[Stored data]
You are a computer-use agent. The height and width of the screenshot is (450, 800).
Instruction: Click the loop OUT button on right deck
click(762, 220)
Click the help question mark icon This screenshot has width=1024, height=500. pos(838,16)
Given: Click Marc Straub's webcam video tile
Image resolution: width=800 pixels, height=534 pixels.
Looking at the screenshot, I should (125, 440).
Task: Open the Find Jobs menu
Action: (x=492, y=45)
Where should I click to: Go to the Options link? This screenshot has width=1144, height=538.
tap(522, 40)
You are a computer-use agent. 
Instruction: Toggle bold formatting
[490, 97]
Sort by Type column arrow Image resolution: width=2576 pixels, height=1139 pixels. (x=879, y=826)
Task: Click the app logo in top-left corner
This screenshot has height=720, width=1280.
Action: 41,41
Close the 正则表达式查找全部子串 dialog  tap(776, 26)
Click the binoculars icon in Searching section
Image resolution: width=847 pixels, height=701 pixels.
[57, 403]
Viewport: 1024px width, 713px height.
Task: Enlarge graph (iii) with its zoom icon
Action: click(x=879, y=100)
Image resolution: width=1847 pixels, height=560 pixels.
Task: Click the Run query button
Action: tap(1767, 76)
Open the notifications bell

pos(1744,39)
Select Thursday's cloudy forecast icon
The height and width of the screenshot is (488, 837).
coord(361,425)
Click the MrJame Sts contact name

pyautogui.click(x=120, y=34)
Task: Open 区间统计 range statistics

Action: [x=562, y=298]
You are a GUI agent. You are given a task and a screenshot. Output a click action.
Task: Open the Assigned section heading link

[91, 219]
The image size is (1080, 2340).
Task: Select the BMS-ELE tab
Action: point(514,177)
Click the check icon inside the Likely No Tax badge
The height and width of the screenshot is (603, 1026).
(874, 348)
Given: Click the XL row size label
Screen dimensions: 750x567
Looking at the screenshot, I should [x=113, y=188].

Exercise details:
Looking at the records above, work out how many lines hold "agent" and write only that number.

Written answer:
3